What to do: Write out exactly the lines running from the line that includes "Screen dimensions: 1000x800" to the end of the data, both ends included, and nothing besides.

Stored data
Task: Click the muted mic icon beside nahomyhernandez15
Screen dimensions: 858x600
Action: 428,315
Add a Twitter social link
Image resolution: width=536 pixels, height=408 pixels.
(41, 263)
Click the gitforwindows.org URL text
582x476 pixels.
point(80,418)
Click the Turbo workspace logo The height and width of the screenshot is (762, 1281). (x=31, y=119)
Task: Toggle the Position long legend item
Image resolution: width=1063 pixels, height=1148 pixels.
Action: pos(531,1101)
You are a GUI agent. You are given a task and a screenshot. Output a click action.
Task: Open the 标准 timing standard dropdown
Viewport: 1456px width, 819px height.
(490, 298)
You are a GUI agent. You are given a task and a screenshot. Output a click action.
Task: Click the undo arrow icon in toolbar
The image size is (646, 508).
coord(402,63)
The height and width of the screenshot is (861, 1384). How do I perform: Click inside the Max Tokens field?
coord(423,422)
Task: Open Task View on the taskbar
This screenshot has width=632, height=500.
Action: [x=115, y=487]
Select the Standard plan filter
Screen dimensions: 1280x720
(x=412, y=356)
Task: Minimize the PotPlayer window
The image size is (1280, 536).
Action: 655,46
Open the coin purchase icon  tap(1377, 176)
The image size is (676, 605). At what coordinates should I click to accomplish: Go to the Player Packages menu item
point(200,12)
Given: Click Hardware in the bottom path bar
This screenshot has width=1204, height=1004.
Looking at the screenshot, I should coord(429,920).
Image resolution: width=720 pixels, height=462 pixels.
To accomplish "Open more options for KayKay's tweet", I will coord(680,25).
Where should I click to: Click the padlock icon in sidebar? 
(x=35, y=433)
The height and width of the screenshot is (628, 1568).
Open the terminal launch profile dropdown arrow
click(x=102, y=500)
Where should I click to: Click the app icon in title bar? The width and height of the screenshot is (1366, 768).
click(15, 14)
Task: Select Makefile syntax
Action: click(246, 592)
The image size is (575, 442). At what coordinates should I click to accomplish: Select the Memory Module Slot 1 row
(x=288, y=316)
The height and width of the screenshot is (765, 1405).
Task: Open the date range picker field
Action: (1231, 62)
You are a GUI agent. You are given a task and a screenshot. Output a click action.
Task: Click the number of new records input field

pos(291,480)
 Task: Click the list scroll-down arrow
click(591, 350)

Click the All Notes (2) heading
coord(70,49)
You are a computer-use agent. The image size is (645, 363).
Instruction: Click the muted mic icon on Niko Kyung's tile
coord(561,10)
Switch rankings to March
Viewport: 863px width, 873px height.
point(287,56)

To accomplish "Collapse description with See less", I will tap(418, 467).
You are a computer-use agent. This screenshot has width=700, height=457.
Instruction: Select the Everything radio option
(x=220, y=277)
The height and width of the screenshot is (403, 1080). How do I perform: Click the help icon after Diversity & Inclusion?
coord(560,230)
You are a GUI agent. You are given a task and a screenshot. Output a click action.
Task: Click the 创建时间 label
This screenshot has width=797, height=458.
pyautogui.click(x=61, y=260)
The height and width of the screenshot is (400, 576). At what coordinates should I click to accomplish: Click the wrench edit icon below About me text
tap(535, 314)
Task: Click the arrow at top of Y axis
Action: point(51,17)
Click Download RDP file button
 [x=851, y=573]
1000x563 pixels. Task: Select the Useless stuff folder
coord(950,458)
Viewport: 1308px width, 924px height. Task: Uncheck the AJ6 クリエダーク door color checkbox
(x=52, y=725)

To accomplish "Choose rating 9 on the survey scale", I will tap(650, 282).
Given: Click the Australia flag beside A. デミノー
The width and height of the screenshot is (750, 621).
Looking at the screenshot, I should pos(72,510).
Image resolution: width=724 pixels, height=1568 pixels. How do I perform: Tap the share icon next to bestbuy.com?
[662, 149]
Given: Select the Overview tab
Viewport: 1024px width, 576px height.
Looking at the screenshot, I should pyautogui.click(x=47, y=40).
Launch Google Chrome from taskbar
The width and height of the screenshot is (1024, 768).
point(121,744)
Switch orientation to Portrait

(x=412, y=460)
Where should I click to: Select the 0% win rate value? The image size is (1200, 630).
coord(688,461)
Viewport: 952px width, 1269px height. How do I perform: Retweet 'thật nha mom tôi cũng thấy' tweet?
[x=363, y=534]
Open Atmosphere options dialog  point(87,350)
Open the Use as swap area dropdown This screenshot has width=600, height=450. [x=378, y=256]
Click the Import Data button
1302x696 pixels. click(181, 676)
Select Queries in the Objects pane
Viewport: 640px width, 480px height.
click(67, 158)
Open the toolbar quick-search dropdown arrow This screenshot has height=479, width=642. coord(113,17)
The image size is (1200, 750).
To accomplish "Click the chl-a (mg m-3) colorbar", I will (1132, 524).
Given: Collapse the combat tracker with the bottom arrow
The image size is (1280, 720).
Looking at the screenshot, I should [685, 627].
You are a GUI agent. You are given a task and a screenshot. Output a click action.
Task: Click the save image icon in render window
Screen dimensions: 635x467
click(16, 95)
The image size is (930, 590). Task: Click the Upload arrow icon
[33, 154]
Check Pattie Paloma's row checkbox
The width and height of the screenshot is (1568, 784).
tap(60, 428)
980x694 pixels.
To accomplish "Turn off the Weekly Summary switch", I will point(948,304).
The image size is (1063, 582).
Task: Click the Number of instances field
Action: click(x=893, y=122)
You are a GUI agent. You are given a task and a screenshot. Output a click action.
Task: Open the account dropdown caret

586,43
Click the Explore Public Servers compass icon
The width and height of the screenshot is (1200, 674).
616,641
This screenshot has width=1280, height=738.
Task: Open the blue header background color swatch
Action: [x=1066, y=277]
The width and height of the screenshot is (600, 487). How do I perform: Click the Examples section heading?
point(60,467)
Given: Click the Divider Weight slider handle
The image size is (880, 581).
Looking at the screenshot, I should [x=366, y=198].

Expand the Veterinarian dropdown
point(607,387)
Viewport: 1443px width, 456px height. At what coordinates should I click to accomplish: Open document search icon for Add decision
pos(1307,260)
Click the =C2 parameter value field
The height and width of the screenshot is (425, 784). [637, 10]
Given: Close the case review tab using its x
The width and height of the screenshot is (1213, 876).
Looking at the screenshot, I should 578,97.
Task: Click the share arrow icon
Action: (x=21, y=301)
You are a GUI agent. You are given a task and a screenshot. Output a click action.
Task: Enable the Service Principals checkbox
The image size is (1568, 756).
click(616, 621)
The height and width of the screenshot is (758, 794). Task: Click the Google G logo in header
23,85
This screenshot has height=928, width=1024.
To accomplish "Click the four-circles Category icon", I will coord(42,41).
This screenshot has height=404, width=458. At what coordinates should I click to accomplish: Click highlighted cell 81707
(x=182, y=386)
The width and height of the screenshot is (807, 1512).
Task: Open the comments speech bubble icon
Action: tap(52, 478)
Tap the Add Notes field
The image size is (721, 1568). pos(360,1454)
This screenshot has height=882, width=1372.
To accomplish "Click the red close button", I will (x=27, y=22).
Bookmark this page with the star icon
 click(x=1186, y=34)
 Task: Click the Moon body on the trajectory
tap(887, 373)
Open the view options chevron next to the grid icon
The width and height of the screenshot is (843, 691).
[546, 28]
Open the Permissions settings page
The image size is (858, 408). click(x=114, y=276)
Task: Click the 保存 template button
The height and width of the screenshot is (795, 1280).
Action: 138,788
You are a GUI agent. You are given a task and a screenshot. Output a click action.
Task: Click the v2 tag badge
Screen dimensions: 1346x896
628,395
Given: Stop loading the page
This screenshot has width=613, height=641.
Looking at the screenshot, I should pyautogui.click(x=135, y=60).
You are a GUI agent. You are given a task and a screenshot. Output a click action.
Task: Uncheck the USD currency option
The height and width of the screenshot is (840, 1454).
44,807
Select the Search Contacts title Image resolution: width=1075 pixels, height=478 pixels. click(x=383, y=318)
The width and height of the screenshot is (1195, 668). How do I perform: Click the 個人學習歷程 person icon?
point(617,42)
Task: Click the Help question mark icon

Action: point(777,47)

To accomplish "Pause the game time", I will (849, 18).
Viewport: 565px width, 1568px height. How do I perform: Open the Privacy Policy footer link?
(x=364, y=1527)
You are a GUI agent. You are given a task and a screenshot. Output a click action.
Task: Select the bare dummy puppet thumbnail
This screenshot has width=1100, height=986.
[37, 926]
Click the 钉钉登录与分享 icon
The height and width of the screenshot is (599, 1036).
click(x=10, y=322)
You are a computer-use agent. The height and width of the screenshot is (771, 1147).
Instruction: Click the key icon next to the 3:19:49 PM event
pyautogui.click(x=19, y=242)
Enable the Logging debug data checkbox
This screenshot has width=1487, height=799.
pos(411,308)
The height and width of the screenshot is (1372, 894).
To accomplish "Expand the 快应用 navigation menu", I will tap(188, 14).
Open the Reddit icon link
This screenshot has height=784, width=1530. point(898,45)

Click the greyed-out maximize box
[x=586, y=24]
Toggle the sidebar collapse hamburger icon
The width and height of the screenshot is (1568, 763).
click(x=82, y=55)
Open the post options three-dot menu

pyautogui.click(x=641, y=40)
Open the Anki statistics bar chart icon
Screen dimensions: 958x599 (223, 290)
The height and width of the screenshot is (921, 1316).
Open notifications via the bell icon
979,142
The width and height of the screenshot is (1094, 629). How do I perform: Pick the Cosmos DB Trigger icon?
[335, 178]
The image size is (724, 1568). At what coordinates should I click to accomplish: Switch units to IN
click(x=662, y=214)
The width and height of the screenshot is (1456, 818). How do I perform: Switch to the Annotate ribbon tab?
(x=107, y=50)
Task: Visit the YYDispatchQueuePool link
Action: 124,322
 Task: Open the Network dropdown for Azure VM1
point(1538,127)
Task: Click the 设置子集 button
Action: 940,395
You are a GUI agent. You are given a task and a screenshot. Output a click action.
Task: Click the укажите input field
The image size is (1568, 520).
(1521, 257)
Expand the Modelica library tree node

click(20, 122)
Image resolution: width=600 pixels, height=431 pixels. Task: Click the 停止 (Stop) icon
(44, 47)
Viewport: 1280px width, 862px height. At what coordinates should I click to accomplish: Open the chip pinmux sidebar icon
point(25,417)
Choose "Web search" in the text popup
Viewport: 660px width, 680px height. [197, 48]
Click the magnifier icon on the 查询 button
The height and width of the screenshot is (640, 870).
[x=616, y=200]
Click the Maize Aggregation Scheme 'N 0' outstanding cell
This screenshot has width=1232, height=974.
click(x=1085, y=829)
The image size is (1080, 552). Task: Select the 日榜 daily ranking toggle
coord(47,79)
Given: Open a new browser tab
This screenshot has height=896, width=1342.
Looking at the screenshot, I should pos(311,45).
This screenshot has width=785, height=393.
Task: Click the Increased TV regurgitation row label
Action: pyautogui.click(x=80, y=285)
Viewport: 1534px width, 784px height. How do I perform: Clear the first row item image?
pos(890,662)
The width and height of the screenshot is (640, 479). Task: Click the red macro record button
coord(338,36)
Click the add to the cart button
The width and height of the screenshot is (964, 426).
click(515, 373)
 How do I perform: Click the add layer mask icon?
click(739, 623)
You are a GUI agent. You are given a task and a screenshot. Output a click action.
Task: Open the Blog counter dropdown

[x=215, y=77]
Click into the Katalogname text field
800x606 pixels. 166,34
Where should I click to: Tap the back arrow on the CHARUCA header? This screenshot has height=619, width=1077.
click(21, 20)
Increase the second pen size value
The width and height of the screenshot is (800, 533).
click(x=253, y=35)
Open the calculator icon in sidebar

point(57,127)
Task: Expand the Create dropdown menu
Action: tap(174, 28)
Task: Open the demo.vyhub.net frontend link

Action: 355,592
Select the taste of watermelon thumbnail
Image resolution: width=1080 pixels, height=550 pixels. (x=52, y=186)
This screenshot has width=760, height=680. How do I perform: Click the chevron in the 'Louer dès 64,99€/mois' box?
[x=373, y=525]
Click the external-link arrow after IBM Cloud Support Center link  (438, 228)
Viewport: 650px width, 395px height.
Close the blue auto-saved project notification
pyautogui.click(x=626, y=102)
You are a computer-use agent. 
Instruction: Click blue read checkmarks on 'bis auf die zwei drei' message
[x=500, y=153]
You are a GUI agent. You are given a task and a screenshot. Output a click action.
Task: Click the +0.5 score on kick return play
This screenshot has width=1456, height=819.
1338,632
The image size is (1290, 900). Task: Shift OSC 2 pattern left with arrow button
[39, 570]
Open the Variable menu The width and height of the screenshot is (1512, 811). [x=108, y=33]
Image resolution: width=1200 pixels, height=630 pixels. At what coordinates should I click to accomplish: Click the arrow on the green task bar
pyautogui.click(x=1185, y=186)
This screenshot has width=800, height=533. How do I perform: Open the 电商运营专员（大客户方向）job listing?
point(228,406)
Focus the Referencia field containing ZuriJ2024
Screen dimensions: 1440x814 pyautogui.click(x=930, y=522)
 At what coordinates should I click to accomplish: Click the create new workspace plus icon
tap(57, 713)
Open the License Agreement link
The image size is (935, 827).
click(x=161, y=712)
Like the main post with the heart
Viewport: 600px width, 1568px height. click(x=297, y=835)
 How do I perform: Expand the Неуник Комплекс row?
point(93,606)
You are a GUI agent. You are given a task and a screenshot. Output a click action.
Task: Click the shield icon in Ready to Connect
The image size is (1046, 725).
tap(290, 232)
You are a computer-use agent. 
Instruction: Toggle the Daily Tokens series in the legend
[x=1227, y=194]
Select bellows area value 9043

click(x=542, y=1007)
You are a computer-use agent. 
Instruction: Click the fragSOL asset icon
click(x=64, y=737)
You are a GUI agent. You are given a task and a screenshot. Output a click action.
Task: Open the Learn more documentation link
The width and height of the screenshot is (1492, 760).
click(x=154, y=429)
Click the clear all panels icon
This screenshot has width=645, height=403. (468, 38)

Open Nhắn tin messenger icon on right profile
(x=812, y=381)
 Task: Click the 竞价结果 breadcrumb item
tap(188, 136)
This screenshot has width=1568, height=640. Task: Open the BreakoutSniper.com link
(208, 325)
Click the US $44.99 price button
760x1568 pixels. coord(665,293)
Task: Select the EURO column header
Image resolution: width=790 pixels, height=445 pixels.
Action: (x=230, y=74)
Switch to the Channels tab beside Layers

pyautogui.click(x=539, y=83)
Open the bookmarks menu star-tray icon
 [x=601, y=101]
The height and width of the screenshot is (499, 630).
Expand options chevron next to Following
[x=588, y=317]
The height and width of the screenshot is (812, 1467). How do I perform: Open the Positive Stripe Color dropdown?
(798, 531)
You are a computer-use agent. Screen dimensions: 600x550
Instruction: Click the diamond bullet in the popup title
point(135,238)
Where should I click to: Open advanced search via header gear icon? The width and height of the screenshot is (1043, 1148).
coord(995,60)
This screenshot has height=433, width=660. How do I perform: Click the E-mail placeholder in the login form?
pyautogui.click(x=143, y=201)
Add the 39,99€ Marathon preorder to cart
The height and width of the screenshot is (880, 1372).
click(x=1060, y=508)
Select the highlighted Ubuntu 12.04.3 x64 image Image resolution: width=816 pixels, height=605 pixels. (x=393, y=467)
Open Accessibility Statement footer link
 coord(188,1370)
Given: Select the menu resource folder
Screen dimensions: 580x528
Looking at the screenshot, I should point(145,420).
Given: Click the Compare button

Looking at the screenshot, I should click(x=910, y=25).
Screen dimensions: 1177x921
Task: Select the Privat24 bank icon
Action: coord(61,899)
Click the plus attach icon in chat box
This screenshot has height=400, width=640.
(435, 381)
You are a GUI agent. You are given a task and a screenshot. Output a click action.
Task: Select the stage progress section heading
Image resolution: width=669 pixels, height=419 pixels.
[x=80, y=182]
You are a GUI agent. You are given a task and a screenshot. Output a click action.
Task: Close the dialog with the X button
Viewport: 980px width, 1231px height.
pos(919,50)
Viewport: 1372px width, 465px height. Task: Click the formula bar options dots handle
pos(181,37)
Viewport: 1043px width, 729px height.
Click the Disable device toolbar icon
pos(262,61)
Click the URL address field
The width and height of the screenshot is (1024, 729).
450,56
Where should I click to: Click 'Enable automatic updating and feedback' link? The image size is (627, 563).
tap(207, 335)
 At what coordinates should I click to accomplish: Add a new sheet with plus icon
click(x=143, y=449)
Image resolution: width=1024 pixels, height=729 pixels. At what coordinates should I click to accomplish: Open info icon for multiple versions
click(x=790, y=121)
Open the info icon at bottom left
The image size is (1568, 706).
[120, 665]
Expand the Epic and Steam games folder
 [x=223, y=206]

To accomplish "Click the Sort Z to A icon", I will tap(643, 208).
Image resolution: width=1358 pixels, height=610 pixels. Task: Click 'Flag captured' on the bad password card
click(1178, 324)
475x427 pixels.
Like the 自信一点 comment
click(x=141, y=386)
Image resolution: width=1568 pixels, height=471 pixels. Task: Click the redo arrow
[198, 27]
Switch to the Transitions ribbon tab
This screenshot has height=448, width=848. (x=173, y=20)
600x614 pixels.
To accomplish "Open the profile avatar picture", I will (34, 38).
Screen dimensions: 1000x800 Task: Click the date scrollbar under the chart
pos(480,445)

Solved exercise:
Screen dimensions: 1000x800 Task: Click the date scrollbar under the chart
pos(480,445)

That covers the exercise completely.